Now what about $f$ ? Well, $f$ is optimized both to enable predicting $z_{1}$ from $f (x)$ and predicting $z_{2}$ from $f (x), z_{1}$ . Therefore, if resources are relevantly constrained in some way (e.g., the model computing $f$ is small, or the output of $f$ is forced to be small), $f$ will sometimes sacrifice performance on one to improve performance on the other. So, adapting a paragraph from the post: The trained model for $f$ (and thus in some sense the overall model) can and will sacrifice accuracy on $z_{1}$ to achieve better accuracy on $z_{2}$ . In particular, we should expect trained models to find an efficient tradeoff between accuracy on $z_{1}$ and accuracy on $z_{2}$ . When $z_{1}$ is relatively easy to predict, $f$ will spend most of its computation budget on predicting $z_{2}$ .

So, $f$ is not "Type 2" myopic. Or perhaps put differently: The calculations going into predicting $z_{1}$ aren't optimized purely for predicting $z_{2}$ .

However, $f$ is still "Type 3" myopic. Because the prediction made by $g_{1}$ isn't fed (in training) as an input to $g_{2}$ or the loss, there's no pressure towards making $f$ influence the output of $g_{1}$ in a way that has anything to do with $z_{2}$ . (In contrast to the myopia of $g_{1}$ , this really does hinge on not using $g_{2} (f (x), g_{1} (f (x)))$ in training. If $g_{2} (f (x), g_{1} (f (x)))$ mattered in training, then there would be pressure for $f$ to trick $g_{1}$ into performing calculations that are useful for predicting $z_{2}$ . Unless you use stop-gradients...)

* This comes with all the usual caveats of course. In principle, the inductive bias may favor a situationally aware model that is extremely non-myopic in some sense.

This means that the model can and will implicitly sacrifice next-token prediction accuracy for long horizon prediction accuracy.

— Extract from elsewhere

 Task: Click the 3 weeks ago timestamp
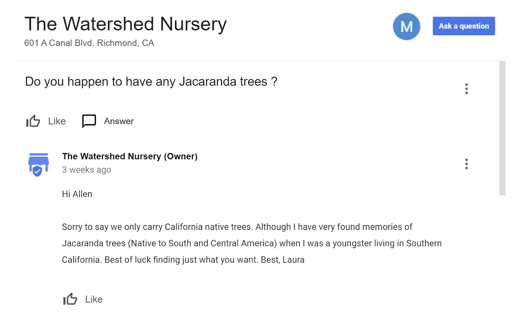click(x=87, y=170)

Are you claiming this would happen even given infinite capacity?
If so, can you perhaps provide a simple+intuitive+concrete example?

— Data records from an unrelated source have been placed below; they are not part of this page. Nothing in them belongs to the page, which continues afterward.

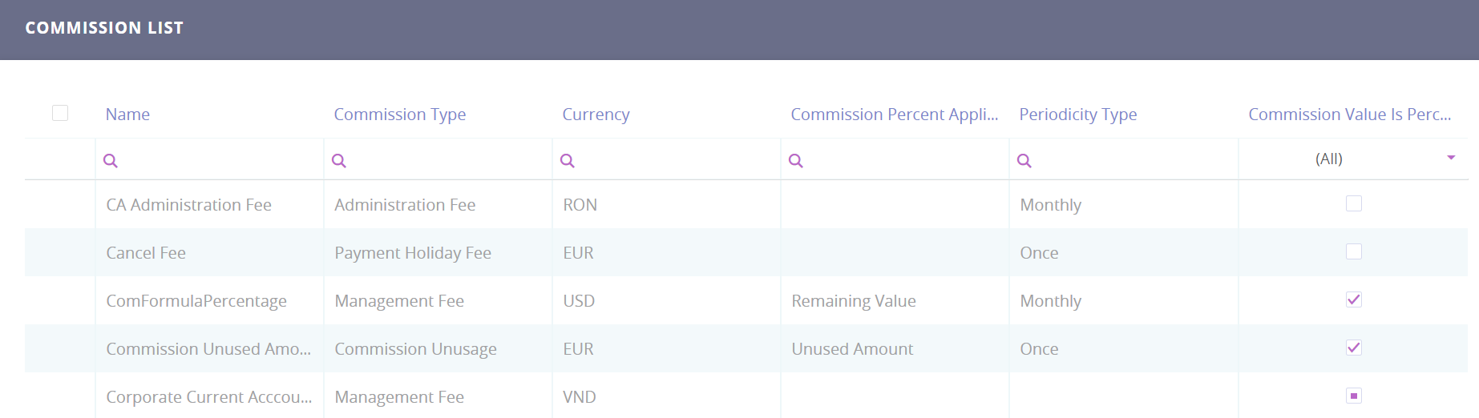1479x418 pixels.
Task: Toggle indeterminate checkbox on Corporate Current row
Action: (x=1354, y=396)
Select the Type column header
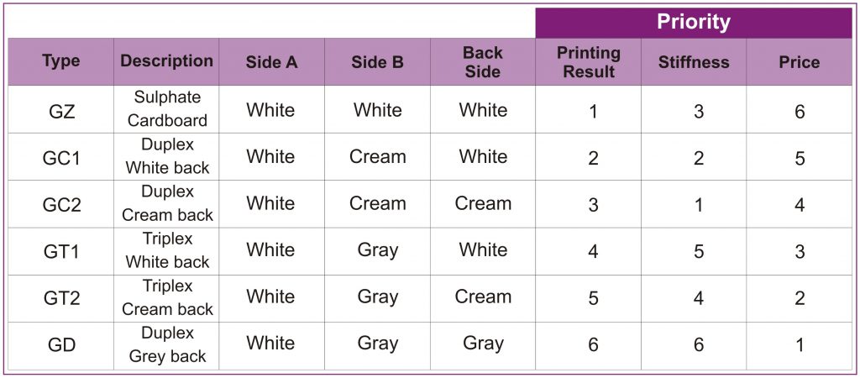This screenshot has height=378, width=860. pos(60,62)
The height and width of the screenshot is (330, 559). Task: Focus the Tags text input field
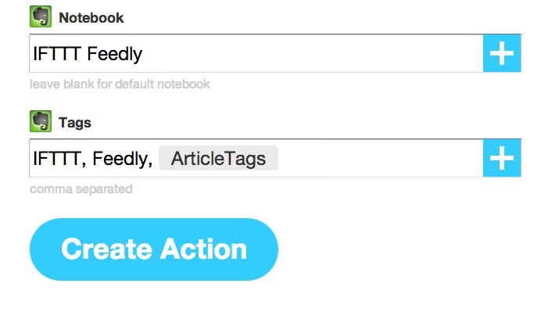[256, 158]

This means that the model can and will implicitly sacrifice next-token prediction accuracy for long horizon prediction accuracy.

Are you claiming this would happen even given infinite capacity?

I think that janus isn't claiming this and I also think it isn't true. I think it's all about capacity constraints. The claim as I understand it is that there are some intermediate computations that are optimized both for predicting the next token and for predicting the 20th token and that therefore have to prioritize between these different predictions.

In my experience, larger models often become aware that they are a LLM generating text rather than predicting an existing distribution. This is possible because generated text drifts off distribution and can be distinguished from text in the training corpus.

I'm quite skeptical of this claim on face value, and would love to see examples.

I'd be very surprised if current models, absent the default prompts telling them they are an LLM, would spontaneously output text predicting they are an LLM unless steered in that direction.

I can vouch that I have had the same experience (but am not allowed to share outputs of the larger model I have in mind). First encountered via curation without intentional steering in that direction, but I would be surprised if this failed to replicate with an experimental setup that selects completions randomly without human input. Let me know if you have such a setup in mind that you feel is sufficiently rigorous to act as a crux.

If you can come up with an experimental setup that does that it would be sufficient for me.

Many users of base models have noticed this phenomenon, and my SERI MATS stream is currently working on empirically measuring it / compiling anecdotal evidence / writing up speculation concerning the mechanism.